So, the problem is as follows: Calculate the probability that the current will flow in circuit if the chance that a light bulb will work is 0,5 and there are totally 7 bulbs. Here is the schema: 
I don't know whether the location of bulbs affects the independence of the bulbs working. But I only know how to calculate the probability if the bulb working counts as a independent happening. My solution – $P(\text {that all bulbs will work} )=0,5^{7}=0.0078125$. It is pretty low, because the chance that any bulb won't work is quite high. In fact I know that my answer is incorrect, because the next exercise asks to find the probability that the bulb "c" will work given that current is flowing in circuit. That means, that there is a possibility for a current flowing in circuit even if some bulb is not working? So, I guess there are some bulbs that must be working in order for a current to flow and some that can not work in case some other bulb is working. My guess would be that either a or b has to work but not necessary both of them the c and d must both be working and either e and f must work (am not totally sure about it), then g must work so that current flows. So it would be
$$P=(1-(((1-0,5^2)\cdot 0,5^2)\cdot 0,5^2)\cdot 0,5=0,3984375$$
Best Answer
If all bulbs work the current will flow for sure. But this is just a special case. More cases have to be considered.
Note that the current will flow if and only if $$(((a\lor b)\land c\land d)\lor e \lor f)\land g$$ where "letter" is true iff the corresponding bulb works.
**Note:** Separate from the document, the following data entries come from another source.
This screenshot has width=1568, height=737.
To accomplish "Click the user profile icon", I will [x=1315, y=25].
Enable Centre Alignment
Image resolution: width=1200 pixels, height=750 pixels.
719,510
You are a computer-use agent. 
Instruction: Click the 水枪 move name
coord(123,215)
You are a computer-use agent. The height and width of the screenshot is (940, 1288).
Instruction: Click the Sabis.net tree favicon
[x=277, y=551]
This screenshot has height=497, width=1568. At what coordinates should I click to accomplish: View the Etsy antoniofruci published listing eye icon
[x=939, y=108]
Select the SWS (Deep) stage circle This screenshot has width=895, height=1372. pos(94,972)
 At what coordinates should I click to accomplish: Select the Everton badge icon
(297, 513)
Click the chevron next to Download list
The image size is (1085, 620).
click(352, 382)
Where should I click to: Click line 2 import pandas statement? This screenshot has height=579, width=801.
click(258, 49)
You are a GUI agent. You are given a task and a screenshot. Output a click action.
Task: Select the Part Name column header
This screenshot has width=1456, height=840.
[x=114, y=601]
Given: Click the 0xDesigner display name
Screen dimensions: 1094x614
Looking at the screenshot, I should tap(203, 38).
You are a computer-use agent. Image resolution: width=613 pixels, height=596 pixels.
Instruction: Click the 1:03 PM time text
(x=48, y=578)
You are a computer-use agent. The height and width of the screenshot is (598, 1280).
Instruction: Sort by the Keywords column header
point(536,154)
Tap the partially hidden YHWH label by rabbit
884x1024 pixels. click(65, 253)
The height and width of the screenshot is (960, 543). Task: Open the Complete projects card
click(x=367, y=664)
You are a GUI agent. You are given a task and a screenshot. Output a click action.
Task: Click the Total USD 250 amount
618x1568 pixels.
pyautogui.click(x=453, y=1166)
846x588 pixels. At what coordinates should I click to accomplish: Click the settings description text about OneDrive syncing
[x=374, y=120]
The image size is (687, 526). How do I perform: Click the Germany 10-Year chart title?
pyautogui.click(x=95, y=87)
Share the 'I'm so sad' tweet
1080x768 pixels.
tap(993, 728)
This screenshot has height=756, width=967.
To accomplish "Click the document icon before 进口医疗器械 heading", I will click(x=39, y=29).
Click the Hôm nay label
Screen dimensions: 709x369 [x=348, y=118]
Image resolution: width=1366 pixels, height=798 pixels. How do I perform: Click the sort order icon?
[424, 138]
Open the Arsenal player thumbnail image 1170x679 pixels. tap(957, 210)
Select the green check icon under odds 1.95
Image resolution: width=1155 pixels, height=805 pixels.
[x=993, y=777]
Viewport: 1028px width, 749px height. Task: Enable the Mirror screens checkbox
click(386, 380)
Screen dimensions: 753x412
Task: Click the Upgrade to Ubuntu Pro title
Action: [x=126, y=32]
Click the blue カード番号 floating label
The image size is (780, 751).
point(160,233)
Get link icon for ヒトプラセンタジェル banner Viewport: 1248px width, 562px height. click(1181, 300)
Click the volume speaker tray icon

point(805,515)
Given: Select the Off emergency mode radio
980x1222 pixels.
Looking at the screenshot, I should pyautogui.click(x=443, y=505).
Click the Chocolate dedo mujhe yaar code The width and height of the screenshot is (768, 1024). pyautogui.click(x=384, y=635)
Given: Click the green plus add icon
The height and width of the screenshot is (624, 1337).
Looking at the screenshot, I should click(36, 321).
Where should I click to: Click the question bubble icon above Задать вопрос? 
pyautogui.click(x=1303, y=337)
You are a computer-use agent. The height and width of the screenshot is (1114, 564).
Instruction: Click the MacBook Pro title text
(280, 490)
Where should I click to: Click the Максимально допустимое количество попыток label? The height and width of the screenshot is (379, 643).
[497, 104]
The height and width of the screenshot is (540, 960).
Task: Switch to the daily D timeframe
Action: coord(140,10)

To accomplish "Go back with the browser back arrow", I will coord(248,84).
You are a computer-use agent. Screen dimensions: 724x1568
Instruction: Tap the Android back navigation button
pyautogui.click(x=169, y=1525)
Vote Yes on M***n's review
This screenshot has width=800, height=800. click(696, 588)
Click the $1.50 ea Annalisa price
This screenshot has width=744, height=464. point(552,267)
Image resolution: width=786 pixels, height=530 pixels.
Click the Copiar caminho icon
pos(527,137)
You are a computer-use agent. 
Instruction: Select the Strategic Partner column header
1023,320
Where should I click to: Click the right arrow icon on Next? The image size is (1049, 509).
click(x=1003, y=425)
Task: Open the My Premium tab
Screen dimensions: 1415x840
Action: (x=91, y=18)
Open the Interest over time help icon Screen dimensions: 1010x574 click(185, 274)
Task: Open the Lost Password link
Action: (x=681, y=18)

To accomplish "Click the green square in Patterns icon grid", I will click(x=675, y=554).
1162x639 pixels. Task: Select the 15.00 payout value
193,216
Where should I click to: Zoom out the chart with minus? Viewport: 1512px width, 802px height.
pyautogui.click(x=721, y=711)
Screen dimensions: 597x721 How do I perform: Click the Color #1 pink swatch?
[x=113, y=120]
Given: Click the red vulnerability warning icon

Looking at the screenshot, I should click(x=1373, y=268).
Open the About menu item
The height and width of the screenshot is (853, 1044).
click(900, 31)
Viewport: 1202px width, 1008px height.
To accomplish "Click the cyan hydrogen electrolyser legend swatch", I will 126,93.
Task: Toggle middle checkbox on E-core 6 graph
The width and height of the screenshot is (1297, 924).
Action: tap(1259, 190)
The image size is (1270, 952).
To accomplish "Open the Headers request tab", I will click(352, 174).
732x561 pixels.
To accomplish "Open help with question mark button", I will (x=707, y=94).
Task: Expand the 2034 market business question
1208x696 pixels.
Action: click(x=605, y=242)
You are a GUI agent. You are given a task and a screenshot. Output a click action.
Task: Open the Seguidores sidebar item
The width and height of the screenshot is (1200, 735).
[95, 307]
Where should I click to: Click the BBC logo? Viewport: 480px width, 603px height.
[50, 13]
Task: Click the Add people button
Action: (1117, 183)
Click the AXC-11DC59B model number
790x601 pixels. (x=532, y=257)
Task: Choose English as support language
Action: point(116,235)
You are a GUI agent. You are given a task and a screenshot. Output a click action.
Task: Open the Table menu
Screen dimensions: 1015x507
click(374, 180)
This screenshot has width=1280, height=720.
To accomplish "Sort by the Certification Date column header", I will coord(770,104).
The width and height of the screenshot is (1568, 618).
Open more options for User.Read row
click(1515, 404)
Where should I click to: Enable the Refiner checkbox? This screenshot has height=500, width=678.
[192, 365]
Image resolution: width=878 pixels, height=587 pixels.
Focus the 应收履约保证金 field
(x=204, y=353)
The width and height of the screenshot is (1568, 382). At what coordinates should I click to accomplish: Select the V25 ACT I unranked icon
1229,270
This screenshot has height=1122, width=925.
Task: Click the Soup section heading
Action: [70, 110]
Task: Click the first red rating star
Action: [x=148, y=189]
As regards probabilities, $$p((a\lor b)\land c\land d)=\left(1-\left(\frac{1}{2}\right)^2\right)\cdot \frac{1}{2}\cdot \frac{1}{2}=\frac{3}{16}.$$ and therefore $$p(((a\lor b)\land c\land d)\lor e \lor f)=1-\left(1-\frac{3}{16}\right)\cdot \left(1-\frac{1}{2}\right)\cdot \left(1-\frac{1}{2}\right)=1-\frac{13}{64}=\frac{51}{64}.$$ Hence, the required probability is $$\frac{51}{64}\cdot \frac{1}{2}=\frac{51}{128}\approx 0.398.$$
P.S. In general, for independent events $a$ and $b$, $$p(a\lor b)=p(a)+p(b)-p(a\land b)=p(a)+p(b)-p(a)p(b)$$ which is the same of $1-(1-p(a))\cdot(1-p(b))$.